- _Что нужно сделать_:
A – На рубеже каких веков Тертуллиан, согласно отрывку о христианстве и античном наследии, требовал выбора?
B – Продолжите отрывок о христианстве и античном наследии, начиная сразу после его последнего предложения.

- _Отрывок из источника_:
В чем отличие такого религиозного образа от порфириевой Гекаты, «одобряющей» Христа? Вспомним Вячеслава Иванова: христианство не захотело стать во главе заранее заданного пантеона или просто дать развитой культуре какие-то новые ценности и святыни. Знаменитое евангельское «Богу Богово, а кесарю кесарево» – лишь видимый компромисс. На протяжении всего Средневековья христианская культура не оставляла своих греко-римских корней, то и дело возвращаясь к ним с разными целями. Однако вплоть до Возрождения, до по-своему набожного Марсилио Фичино и Муциана Руфа, никому не приходило в голову прославлять Христа как Юпитера, а Деву Марию – как Цереру. Еще раньше, на рубеже II–III вв., неистовый Тертуллиан требовал выбора: «Что общего у Афин – и Иерусалима? У Академии – и Церкви? У неверных – и христиан?» Подобные мыслители даже не критиковали окружавшее их язычество и традиционную философию – они просто отмежевывались от нее. Многие и после них колебались, искали иных путей. У Синесия еще многое – из Афин. Но говорить, что история уже сделала тогда свой выбор, было бы опрометчиво.

- _Исходные данные_:
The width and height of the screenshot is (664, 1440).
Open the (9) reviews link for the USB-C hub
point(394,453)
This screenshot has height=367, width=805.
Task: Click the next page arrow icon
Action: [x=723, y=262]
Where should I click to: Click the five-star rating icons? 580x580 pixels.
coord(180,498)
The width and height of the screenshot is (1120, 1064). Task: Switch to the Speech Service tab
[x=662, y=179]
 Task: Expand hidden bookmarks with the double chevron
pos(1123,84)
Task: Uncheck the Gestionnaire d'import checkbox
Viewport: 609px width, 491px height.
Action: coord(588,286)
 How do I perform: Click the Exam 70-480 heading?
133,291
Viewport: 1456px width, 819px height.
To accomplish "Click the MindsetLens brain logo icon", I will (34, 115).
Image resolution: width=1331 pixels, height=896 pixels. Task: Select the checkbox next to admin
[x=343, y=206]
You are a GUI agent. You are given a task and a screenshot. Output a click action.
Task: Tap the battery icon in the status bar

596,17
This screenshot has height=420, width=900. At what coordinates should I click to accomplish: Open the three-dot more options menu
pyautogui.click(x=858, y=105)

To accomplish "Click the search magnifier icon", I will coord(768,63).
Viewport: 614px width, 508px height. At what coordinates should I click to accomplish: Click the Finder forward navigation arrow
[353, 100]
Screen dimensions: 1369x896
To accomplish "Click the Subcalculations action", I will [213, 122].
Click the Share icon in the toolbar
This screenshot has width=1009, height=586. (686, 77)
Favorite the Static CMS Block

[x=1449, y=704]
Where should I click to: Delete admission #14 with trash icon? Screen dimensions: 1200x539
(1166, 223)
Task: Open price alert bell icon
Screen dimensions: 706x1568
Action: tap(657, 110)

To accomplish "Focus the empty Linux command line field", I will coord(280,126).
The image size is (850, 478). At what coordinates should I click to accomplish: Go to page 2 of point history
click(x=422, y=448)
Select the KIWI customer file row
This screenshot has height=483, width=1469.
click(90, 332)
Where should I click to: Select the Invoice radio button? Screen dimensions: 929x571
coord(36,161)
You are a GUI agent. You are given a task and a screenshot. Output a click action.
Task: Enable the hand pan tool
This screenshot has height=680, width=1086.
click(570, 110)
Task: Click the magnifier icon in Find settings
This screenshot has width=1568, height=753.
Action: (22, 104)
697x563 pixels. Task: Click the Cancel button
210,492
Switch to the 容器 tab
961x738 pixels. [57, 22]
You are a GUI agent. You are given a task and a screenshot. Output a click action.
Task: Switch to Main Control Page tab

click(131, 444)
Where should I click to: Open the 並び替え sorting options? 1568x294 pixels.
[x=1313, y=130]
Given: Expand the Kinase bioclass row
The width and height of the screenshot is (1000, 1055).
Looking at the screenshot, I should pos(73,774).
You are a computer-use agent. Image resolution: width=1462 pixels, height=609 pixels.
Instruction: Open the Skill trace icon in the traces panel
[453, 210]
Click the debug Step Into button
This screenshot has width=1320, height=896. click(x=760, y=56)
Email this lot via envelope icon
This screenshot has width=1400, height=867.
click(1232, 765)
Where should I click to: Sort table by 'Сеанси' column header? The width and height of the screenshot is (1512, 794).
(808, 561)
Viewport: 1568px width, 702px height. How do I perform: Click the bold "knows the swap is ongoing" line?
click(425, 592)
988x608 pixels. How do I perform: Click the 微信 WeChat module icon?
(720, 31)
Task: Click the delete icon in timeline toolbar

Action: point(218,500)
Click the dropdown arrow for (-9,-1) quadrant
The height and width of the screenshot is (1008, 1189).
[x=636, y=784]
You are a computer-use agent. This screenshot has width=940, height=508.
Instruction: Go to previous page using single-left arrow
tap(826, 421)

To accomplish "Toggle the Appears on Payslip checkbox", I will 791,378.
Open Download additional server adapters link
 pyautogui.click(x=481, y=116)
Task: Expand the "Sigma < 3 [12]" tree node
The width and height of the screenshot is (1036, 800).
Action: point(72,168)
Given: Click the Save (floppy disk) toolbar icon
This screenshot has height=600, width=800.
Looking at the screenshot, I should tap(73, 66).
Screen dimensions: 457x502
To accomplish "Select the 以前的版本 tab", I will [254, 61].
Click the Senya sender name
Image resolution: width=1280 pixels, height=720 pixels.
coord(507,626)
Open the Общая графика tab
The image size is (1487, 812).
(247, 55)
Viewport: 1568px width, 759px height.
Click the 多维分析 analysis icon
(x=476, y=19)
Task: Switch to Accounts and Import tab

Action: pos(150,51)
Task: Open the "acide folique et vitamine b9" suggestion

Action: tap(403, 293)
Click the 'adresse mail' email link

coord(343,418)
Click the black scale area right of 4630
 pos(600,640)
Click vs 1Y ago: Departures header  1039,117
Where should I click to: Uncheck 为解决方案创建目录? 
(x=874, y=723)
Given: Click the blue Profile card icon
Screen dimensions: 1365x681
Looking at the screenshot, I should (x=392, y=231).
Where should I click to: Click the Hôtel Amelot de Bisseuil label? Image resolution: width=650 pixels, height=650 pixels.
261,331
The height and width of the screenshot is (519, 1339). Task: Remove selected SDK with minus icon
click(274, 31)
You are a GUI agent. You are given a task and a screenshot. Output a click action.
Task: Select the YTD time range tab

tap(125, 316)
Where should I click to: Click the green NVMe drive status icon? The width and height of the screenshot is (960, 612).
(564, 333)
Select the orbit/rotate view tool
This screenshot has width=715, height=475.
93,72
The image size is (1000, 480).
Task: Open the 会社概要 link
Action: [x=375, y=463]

- _Ответы по заданиям_:
A – На рубеже II–III вв.

B –
Новозаветные тексты формировались не в интеллектуальном вакууме и не могли избежать влияния философских и религиозных концепций, распространенных на землях империи. Например, апостол Павел разделял людей на три рода: плотских, душевных и духовных. Это разделение проще всего понять из его собственных слов: «Живущие по плоти о плотском помышляют, а живущие по духу – о духовном. Помышления плотские суть смерть, а помышления духовные – жизнь и мир: потому что плотские помышления суть вражда против Бога; ибо закону Божию не покоряются, да и не могут. Посему живущие по плоти Богу угодить не могут»[49]. Здесь заложены основы средневекового разделения духовного и телесного. Но эти основы можно обнаружить и в учении гностиков о мистической иерархии человеческих существ. В Новом Завете, при всей открытости его послания, есть намеки и на благодатное тайное знание, сообщаемое «совершенным», на достижение этого знания не через рассудок, а через любовь. В Посланиях встречается и важнейшее в гностической космологии понятие «полнота времен» («пле́рома»). Гностицизм был значительным, влиятельным, но далеко не единственным религиозно-философским течением последних веков Античности. В чем-то ему родственны и герметизм, и неоплатонизм, начавший с философии и кончивший теургией. Все они в той или иной форме ставили во главу угла проникновение в тайный смысл религиозных откровений. Этот же принцип лег в основу христианской экзегетики, а через несколько веков – христианской богословской науки, долгое время сохранявшей исключительный статус в университетском образовании.

У христианства и у Библии было много соперников, предлагавших и свои лекарства от повседневных бед, и свои пути решения великих мировоззренческих вопросов. Традиционные римско-эллинистические культы легко включали в себя иноплеменные божества и тем продлевали жизнь наднациональной империи. Перед всеми этими течениями и религиями у Библии было несколько преимуществ, о которых стоит поразмышлять.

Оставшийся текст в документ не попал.